With the software conflicts fixed now I could try another update cycle.  I requested a maintenance window because I knew from the first test run this would require a reboot.  i got the maintenance window and i ran the updates.  No conflicts and the system is now up to date.  I rebooted the server and the client brought the site back online and everything worked as before..whew.

All of this previous work only took a few hours to complete.  The next section is what took much longer to get sorted out.

I first tried to do a test restore of the backup onto my web server.  The website files restored OK but it crashed my web server (it is called Apache) in the process.  I quickly deleted the files and went into figuring out what went wrong.  It turns out the Apache on the old system had some interesting configurations calls in it that my server did not like.  i then redid the control panel backup without the Apache configuration backups.  This lead to the website files restoring to my server without incident.  The database was another matter entirely.

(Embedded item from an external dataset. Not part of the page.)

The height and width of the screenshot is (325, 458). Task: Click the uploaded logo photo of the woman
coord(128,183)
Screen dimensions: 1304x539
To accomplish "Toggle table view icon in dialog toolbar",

I tried to restore the database for the website and got a syntax error which caused the restore to fail.  I then tried using a different backup program and tried to restore the database to my program but it gave a different error that also caused the restore to fail.  I then tried a test restore on the originating server (into a different database) and when it also failed I knew there were big problems.  I pulled down a copy of the database to my network and ran some diagnostics on the database.  The error rate was 25%.  That meant at least 25% of the database had some kind of corruption and the integrity of the database was in question.  There was one weird thing though…the site ran fine.  How can there be up to 25% corruption and the website continues to function ok?  I had to go to the website’s software manufacturer for an answer.  I was informed this is a common error when the database tables use InnoDB instead of MyISAM.  Due to this, the standard tools run in default MyISAM mode instead of InnoDB.  Armed with this information I re-ran the diagnostics with the correct mode and found the reason for the failures.  Somehow the header of the database file got encoded the wrong way and this made the database program on my server reject the file.  i fixed the encoding issue and I tried to another database backup and restore.  This time I got a series of syntax and duplication errors and the restore failed again…. grrrrr.  I cleared the database on my server but left the shell and did another restore.  An hour later, success!  I then have the client move DNS to point to my server to see how things are working.  5 minutes later and an unexpected database error has occurred is all I get when I went the website.  Seriously?

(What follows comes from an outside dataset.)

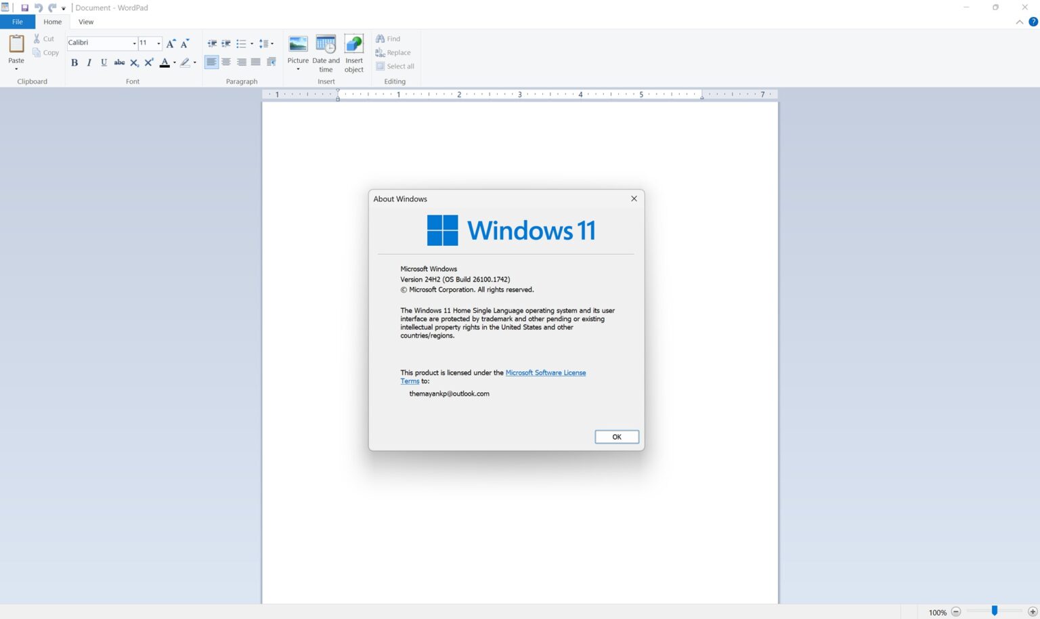Toggle underline formatting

Here is where the disjointed MySQL install takes its toll.  i figured out that the database permissions were totally wrong because the database program had been installed outside of the control panel.  I had to find the root password of the database program and then change it to the main administration username and password inside the control panel.  Once I got those to match I then was able to finally see the database program inside the control panel.  I was able to then “grab” the database into the control panel under the clients account and FINALLY I was able to get a good backup from the old server.  I then took this backup, uploaded it to my server, and began the import…which failed again.  It turns out the control panel of the old server was causing the encoding problems when it did a backup of the database.  I then did another backup of ONLY the website files and other critical configuration details and I then I manually exported a database backup from the old server.  I then restored the website files from this last backup and then using my control panel I imported the final database backup into my server.  An hour later the database was finally in its new home.  10 minutes later DNS has caught up and the site is now on my server running perfectly.